* **Directive**: Set out the material below as a numbered list, one line per item, dropping blank lines and leaving out the pictures.

* **Records to use**:
------------------------------------------------------------

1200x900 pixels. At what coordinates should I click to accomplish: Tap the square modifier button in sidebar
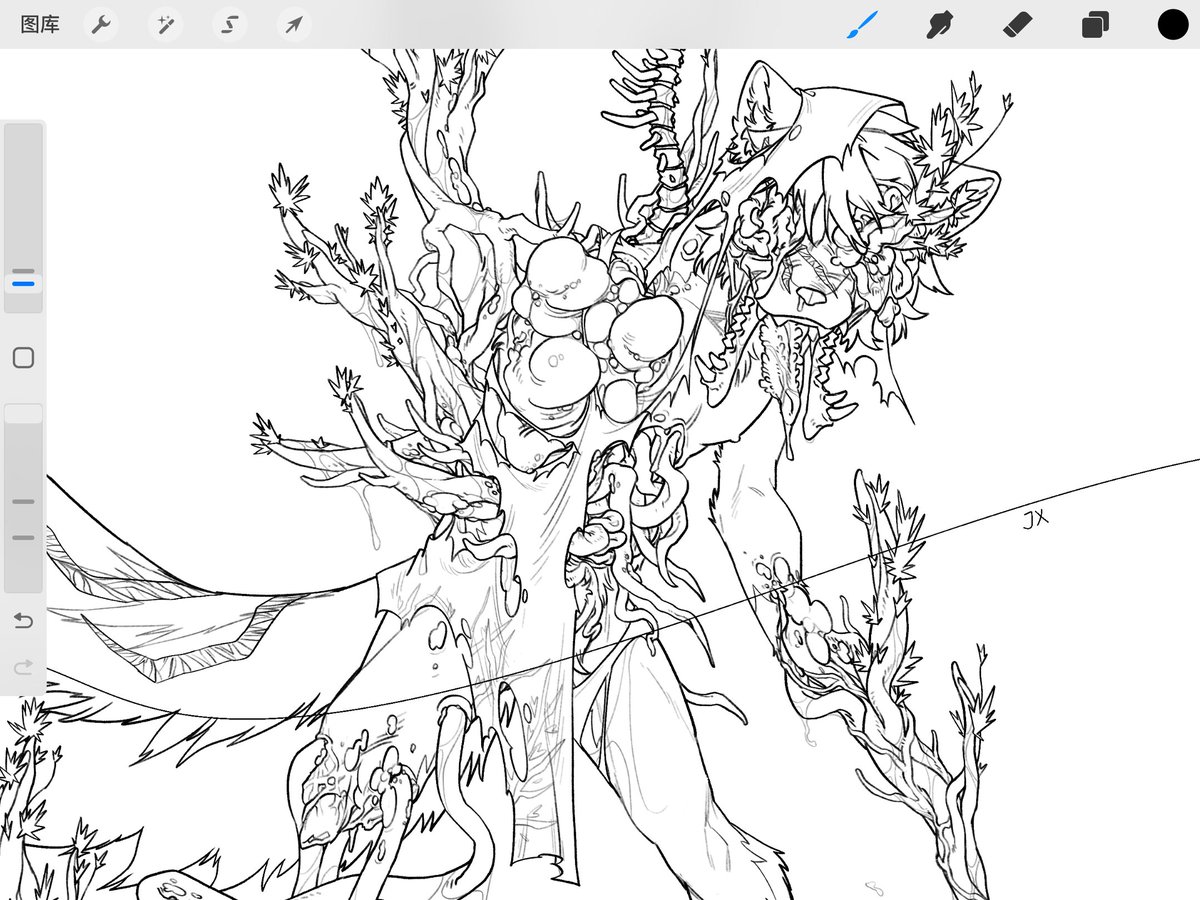24,357
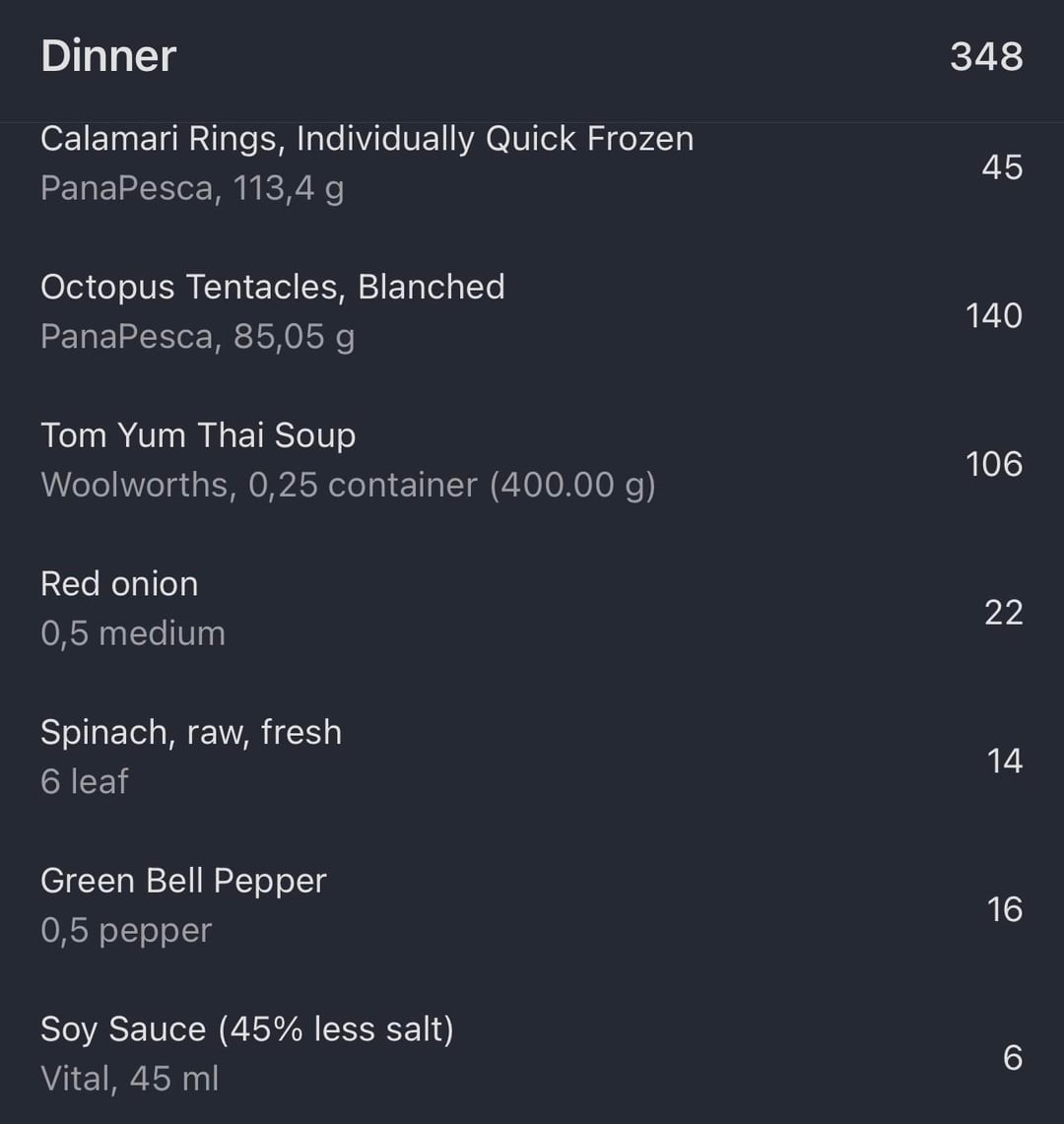
Task: Open the Tom Yum Thai Soup entry
Action: tap(198, 435)
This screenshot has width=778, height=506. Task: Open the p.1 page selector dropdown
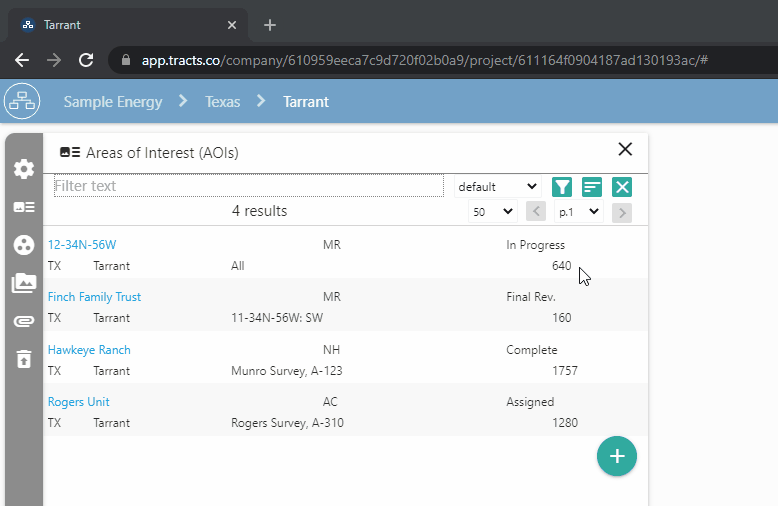[x=578, y=212]
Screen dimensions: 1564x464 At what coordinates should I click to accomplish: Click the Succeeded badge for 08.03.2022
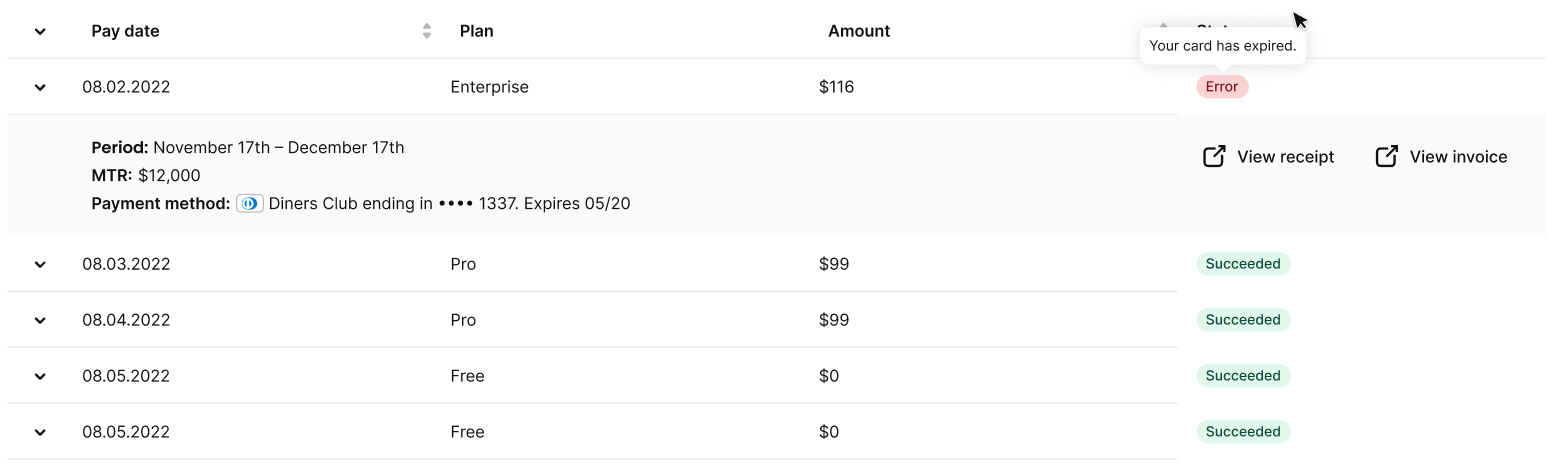(1243, 264)
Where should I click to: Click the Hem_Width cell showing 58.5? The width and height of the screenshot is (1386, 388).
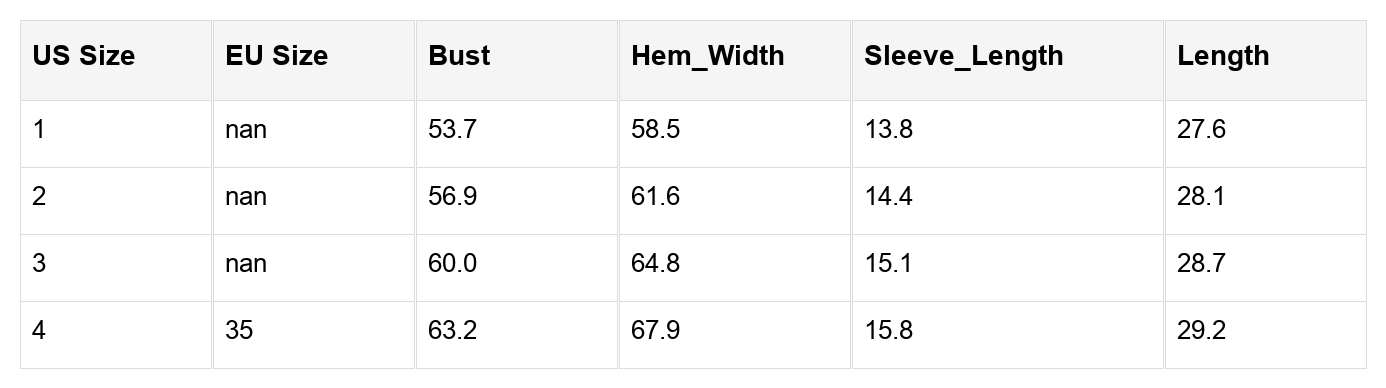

------------------------------------------------------------

* **Problem solution**:
1. 1200x900 pixels. At what coordinates should I click to accomplish: Tap the square modifier button in sidebar
2. 24,357
3. Task: Open the Tom Yum Thai Soup entry
4. Action: tap(198, 435)
5. This screenshot has width=778, height=506. Task: Open the p.1 page selector dropdown
6. [x=578, y=212]
7. Screen dimensions: 1564x464 At what coordinates should I click to accomplish: Click the Succeeded badge for 08.03.2022
8. (1243, 264)
9. Where should I click to: Click the Hem_Width cell showing 58.5? The width and height of the screenshot is (1386, 388).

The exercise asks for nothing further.